CHICAGO (Reuters) - CME Group Inc will likely have a chance to acquire the pieces it wants of GFI Group Inc even if its bid to buy the derivatives broker falls short, the executive chairman of the futures market operator said on Monday.
Terry Duffy, CME executive chairman, said in a wide-ranging interview that he assumed the two GFI units that CME has pursued will be available from “whoever ends up with GFI.”
His comments came the day before GFI has said it will make known its position on a competing takeover bid from BGC Partners Inc, which topped an agreed-upon offer for GFI from CME.
Duffy, in the interview, also spoke about CME’s decision to cut 5 percent of its global workforce, or about 150 jobs, to reduce costs.
CME has grown more efficient after expanding its staff during the past decade to develop expertise on emerging issues, such as the 2010 Dodd-Frank financial oversight, he said.
Duffy denied that the size of CME’s headcount had made the company less nimble, noting that executives have responded to the collapses of brokerages MF Global and Peregrine Financial Group in recent years.
“You look at all the things that this company has faced over the last 7 to 10 years, and we’ve come through it,” Duffy told Reuters. “It’s been very trying and very difficult and very long hours and the bags under the eyes show it. If we weren’t nimble, we couldn’t do that.”
CME will stay focused on controlling costs following the job cuts, he said.
The Chicago-based company, in reporting third-quarter earnings last week, projected expenses for 2015 at $1.3 billion, essentially flat from 2014.
In July, CME said it planned to pay about $655 million for two GFI units, Trayport and Fenics, to expand its reach in the European energy and global foreign exchange markets.
CME planned to acquire the units by buying all of GFI and then spinning off the company’s wholesale brokerage business to a private consortium controlled by GFI management, including Executive Chairman Michael Gooch.
“I don’t know what is going to happen with that transaction, but I’m assuming those technology pieces will be available by somebody,” Duffy said.
Asked whether CME will raise its offer for GFI, Duffy said he felt CME’s bid had “fairly priced” Trayport and Fenics. He declined to elaborate.
Spokespeople for BGC and GFI declined to comment about the deal.
Gooch, through the consortium, is New York-based GFI’s largest shareholder and has agreed to support CME’s acquisition bid.
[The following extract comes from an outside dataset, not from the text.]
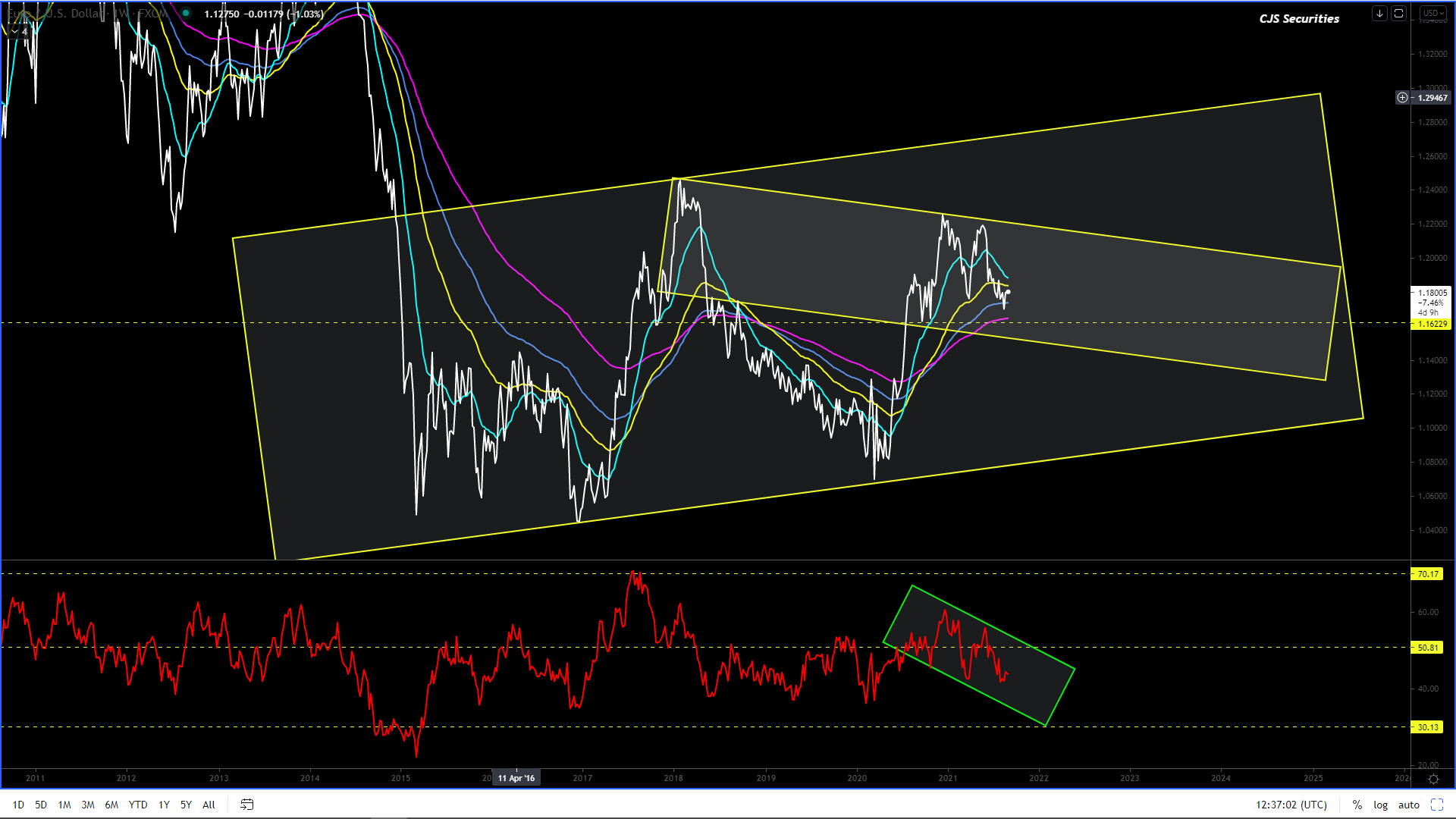Click the 11 Apr '16 date marker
If CME’s bid fails, the consortium has pledged not to support another deal for a year, according to a regulatory filing.
“If in fact BGC decides to go forward with that transaction, they’ll be sitting as a partner of Mickey Gooch’s because of Mickey’s ownership,” Duffy said. “It might be a very untenable situation for both of those folks to be in.”
Fierce competition between brokers like BGC and GFI has long hampered deal-making in the industry.